La tradition veut que les papes soient inhumés dans les cryptes de la basilique Saint-Pierre de Rome, rebaptisées « Grottes vaticanes« , une suite de salles souterraines situées sous la nef de l’édifice.
Lors de ma dernière visite, la foule des pèlerins et des touristes n’y cherchait qu’une chose : la pierre tumulaire de Jean-Paul II (le corps du pape polonais a, depuis, été exhumé et se trouve aujourd’hui dans l’église proprement dite, près de la fameuse Pietà de Michel-Ange).
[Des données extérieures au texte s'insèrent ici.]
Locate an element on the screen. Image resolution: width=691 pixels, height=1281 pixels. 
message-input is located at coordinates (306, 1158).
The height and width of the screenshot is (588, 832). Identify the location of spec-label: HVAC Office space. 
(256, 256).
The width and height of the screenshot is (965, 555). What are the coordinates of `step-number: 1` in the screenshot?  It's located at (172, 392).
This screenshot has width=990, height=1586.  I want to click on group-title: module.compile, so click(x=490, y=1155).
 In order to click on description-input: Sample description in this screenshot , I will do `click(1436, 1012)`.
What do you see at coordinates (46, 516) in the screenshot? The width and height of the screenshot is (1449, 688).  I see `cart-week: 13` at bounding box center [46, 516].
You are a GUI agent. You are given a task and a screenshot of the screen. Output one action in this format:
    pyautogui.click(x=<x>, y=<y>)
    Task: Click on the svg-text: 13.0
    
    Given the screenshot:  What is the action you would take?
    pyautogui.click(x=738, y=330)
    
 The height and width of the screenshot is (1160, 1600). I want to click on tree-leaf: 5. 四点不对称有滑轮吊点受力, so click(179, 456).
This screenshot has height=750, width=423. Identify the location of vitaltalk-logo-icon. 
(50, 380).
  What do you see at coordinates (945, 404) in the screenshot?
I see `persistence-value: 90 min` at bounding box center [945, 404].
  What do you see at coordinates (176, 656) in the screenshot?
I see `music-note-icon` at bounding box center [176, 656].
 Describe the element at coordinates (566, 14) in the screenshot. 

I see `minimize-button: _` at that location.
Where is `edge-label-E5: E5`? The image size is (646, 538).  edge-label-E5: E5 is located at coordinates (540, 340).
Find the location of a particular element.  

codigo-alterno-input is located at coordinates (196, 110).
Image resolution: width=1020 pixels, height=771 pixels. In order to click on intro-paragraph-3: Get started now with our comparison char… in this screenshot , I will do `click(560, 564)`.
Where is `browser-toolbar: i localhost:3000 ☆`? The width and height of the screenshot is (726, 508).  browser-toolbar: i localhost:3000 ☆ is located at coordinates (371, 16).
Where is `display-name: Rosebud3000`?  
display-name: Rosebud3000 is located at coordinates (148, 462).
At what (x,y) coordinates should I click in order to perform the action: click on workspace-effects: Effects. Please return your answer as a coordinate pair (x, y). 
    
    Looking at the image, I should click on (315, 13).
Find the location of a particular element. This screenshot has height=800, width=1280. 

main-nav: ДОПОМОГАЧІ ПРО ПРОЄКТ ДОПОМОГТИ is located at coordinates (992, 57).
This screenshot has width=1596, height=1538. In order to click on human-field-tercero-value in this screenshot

En revanche, peu nombreux étaient ceux qui s’arrêtaient en face, devant le sarcophage de marbre gris bleu, encadré de deux anges, orné d’un chrisme et de son nom de règne en latin, sous lequel repose son prédécesseur, Jean-Paul 1er.
Pourtant, tous ceux qui sont en âge d’avoir vécu l’année 1978 et de s’en souvenir, n’ont pu oublier ce millésime fatal à deux souverains pontifes (on ne rappellera pas ici comment Coluche commentait ces événements…).
Paul VI, qui régnait depuis quinze ans, tout juste disparu, son successeur, le cardinal Albino Luciani innovait en se choisissant un nom de règne inédit pour un pape (cela ne s’était plus fait depuis le Xè siècle), par surcroît composé (du jamais vu depuis l’origine). À ce sujet, les commentateurs parlèrent sur le moment d’un hommage à ses deux prédécesseurs immédiats, Jean XXIII et Paul VI, avant qu’on ne rappelât que la mère du nouveau chef de l’église catholique travaillait à Venise en la basilique San Zanipolo (Saints Jean-et-Paul), là même où reposent les doges de la Sérénissime.
Or, trente-trois jours après son élection (qui, chose rare, avait été une formalité), ce jeune pape de soixante-cinq ans, que le public avait déjà adopté et surnommé le « Pape au sourire » (avant lui, Paul VI avait donné l’image d’un pontife compassé) succombait, selon la version officielle, à une crise cardiaque.
Depuis, bien des hypothèses ont circulé d’une mort qui n’aurait rien eu de naturelle (on parla, entre autres, d’empoisonnement). Il fut souligné que le défunt n’avait pas été autopsié. On sait que Jean-Paul 1er avait demandé l’ouverture d’une enquête sur des agissements dits suspects qui auraient été reprochés à la Banque du Vatican. Son Secrétaire d’Etat, le cardinal français Jean-Marie Villot, dont le nom revient dès qu’on évoque cette affaire, savait peut-être bien des choses mais il fut emporté par une pneumonie six mois plus tard…
Au matin du 28 septembre 1978, sur les ondes d’une célèbre radio, un journaliste fut à ce point décontenancé par ce décès subit qu’il commit exactement le même lapsus que son confrère Jacques Alba, en 1963, sur la même antenne !, au sujet de Jean XXIII, annonçant à des auditeurs stupéfaits, et répétant son erreur : Le Pope est mart ! Le Pope est mart!